Oleh Denny Prabowo
sumber:
penulis-freelace
Di dalam menulis fiksi, dialog bukanlah segala-galanya. Pengarang seperti Gabriel Garcia lebih banyak mengandalkan narasi, nyatanya dia bisa menulis fiksi dengan baik. Namun, menulis dialog bisa jadi merupakan keterampilan yang sangat anda butuhkan. Karena kebanyakan adegan besar dan adegan kecil bergantung pada dialog.
Mungkin anda tidak memerlukan dialog ketika adegan yang anda tulis hanya melibatkan seorang tokoh. Namun, apabila adegan itu melibatkan dua atau bahkan beberapa tokoh yang saling berinteraksi, dialog akan membuat adegan dalam cerita anda menjadi hidup dan terkesan wajar.
Terkadang sebuah adegan dipaparkan lewat narasi. Namun hal itu dapat membuat cerita menjadi lambat. Untuk itu, sebuah adegan—apalagi jika melibatkan beberapa tokoh—lebih menarik jika ditulis berselang-seling dengan dialog.
DIALOG
Pada dasarnya, dialog adalah percakapan. Percakapan-percakapan muncul dalam cerita karena tentu saja, di dalam kehidupan nyata percakapan juga muncul. Namun dalam kehidupan nyata, banyak dari kita membuat percakapan-percakapan yang tidak penting. Di dalam menulis fiksi kita harus menghindari menuliskan dialog-dialog yang tidak penting.
1. Fungsi Dialog
Dalam sebuah cerita, dialog haruslah fungsional. Sebuah dialog, setidak-tidaknya harus memenuhi satu dari tiga fungsi penting. Namun, yang terbaik adalah, dialog memenuhi ketiga fungsi penting itu sekaligus.
Dialog Memberikan Informasi
“Helena mencintainya, Ambe...”
“Tak bisa, Ambe sudah berjanji pada Tato’ Denna’ untuk menikahkan kau dengan anak laki-lakinya!”
“Tapi, Ambe...” ragu Helena berucap, ”Helena sedang mengandung benihnya.”
(Tedong Helena karya Denny Prabowo)
Dialog antara tokoh Helena dengan Ambe (ayah), kita mendapatkan informasi tentang perjodohan Helena dangan anak laki-laki Tato’ Denna’. Dialog di atas juga memberikan informasi tentang kehamilan Helena.
Dialog Mengungkapkan Tokoh
“Hati-hati,” kata Frances, saat mereka menyeberangi Eighth Street.

Entri koleksi:
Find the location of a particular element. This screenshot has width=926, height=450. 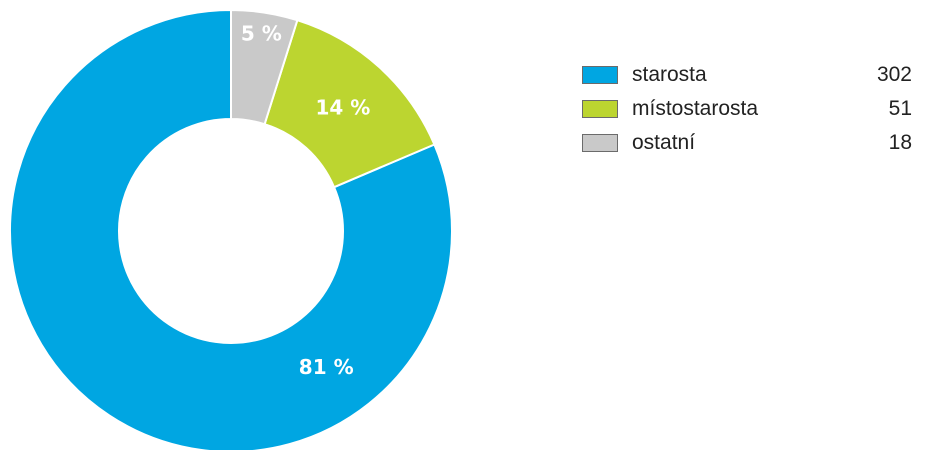

legend-swatch-mistostarosta is located at coordinates (600, 109).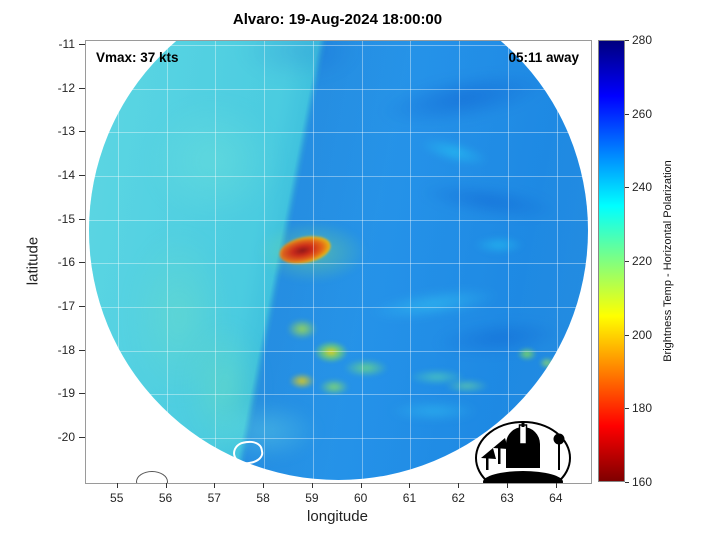  I want to click on colorbar-tick-label: 220, so click(642, 261).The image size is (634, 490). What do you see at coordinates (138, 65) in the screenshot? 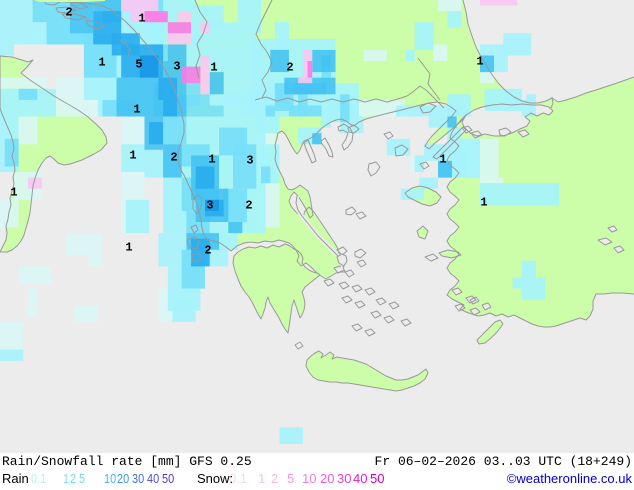
I see `svg-text: 5` at bounding box center [138, 65].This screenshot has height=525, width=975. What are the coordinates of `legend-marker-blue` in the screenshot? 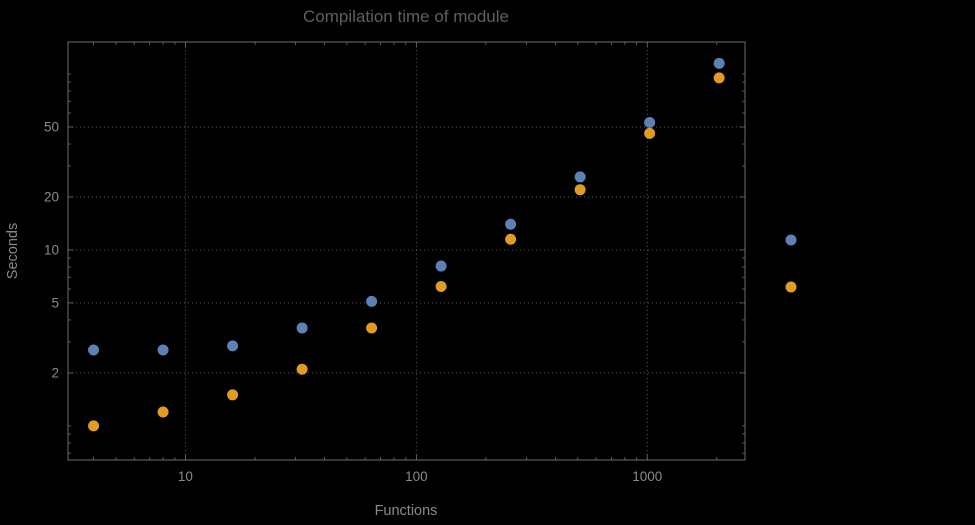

> _TUGAS_: Salin dengan tepat bagian artikel tentang menulis dialog, mulai dari "Oleh Denny Prabowo" dan berakhir pada "dan terkesan wajar.". Kerjakan hanya dengan bersandar pada artikel itu saja.

> _JAWABAN LATIHAN_:
Oleh Denny Prabowo
sumber:
penulis-freelace
Di dalam menulis fiksi, dialog bukanlah segala-galanya. Pengarang seperti Gabriel Garcia lebih banyak mengandalkan narasi, nyatanya dia bisa menulis fiksi dengan baik. Namun, menulis dialog bisa jadi merupakan keterampilan yang sangat anda butuhkan. Karena kebanyakan adegan besar dan adegan kecil bergantung pada dialog.
Mungkin anda tidak memerlukan dialog ketika adegan yang anda tulis hanya melibatkan seorang tokoh. Namun, apabila adegan itu melibatkan dua atau bahkan beberapa tokoh yang saling berinteraksi, dialog akan membuat adegan dalam cerita anda menjadi hidup dan terkesan wajar.